1. It makes the comment claiming that this function tests the same
things as check_publication_add_relation a lie.

2. The comment about it claims that the purpose is to reject
information_schema relations, but if that's so, it's ineffective.
We consider it supported to drop and recreate information_schema,
and have indeed recommended doing so for some minor-version
upgrades.  After that, the information_schema relations would no
longer have OIDs recognizable to this test.

So what is the motivation for this test?  If there's an important
reason for it, we need to find a less fragile way to express it.

            regards, tom lane



Re: Fuzzy thinking in is_publishable_class

From
Tom Lane
Date:
I wrote:
> is_publishable_class has a test "relid >= FirstNormalObjectId",
> which I think we should drop, for two reasons:

> 1. It makes the comment claiming that this function tests the same
> things as check_publication_add_relation a lie.

> 2. The comment about it claims that the purpose is to reject
> information_schema relations, but if that's so, it's ineffective.
> We consider it supported to drop and recreate information_schema,
> and have indeed recommended doing so for some minor-version
> upgrades.  After that, the information_schema relations would no
> longer have OIDs recognizable to this test.

> So what is the motivation for this test?  If there's an important
> reason for it, we need to find a less fragile way to express it.

After further digging around, I wonder whether this test wasn't
somehow related to the issue described in

https://postgr.es/m/2321.1557263978@sss.pgh.pa.us

That doesn't completely make sense, since the restriction on
relkind should render it moot whether IsCatalogClass thinks
that a toast table is a catalog table, but maybe there's a link?

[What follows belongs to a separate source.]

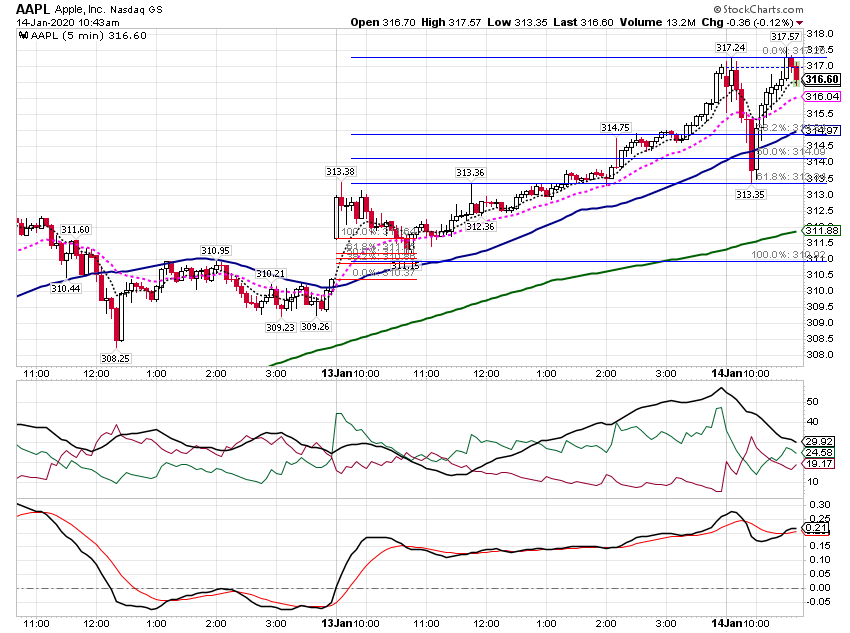The width and height of the screenshot is (850, 633).
Task: Click the 19.17 red indicator value label
Action: [x=819, y=464]
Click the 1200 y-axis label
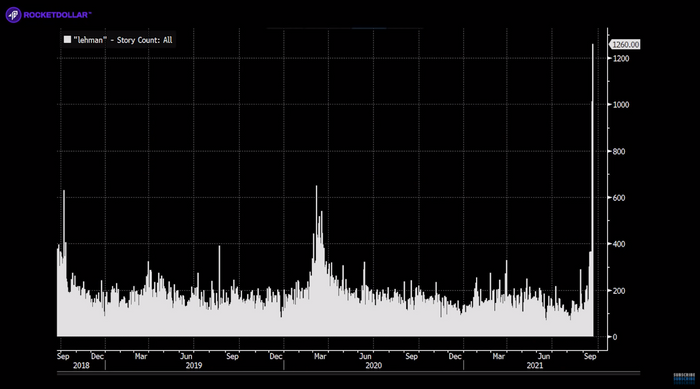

            regards, tom lane



Re: Fuzzy thinking in is_publishable_class

From
Tom Lane
Date:
I wrote:
> is_publishable_class has a test "relid >= FirstNormalObjectId",
> which I think we should drop, for two reasons:
> ...
> So what is the motivation for this test?  If there's an important
> reason for it, we need to find a less fragile way to express it.

I tried removing the FirstNormalObjectId check, and found that the
reason for it seems to be "the subscription/t/004_sync.pl test
falls over without it".  That's because that test supposes that
the *only* entry in pg_subscription_rel will be for the test table
that it creates.  Without the FirstNormalObjectId check, the
information_schema relations also show up in pg_subscription_rel,
confusing the script's simplistic status check.

I'm of two minds what to do about that.  One approach is to just
define a "FOR ALL TABLES" publication as including the information_schema
tables, in which case 004_sync.pl is wrong and we should fix it by
adding a suitable WHERE restriction to its pg_subscription_rel check.
However, possibly that would break some applications that are likewise
assuming that no built-in tables appear in pg_subscription_rel.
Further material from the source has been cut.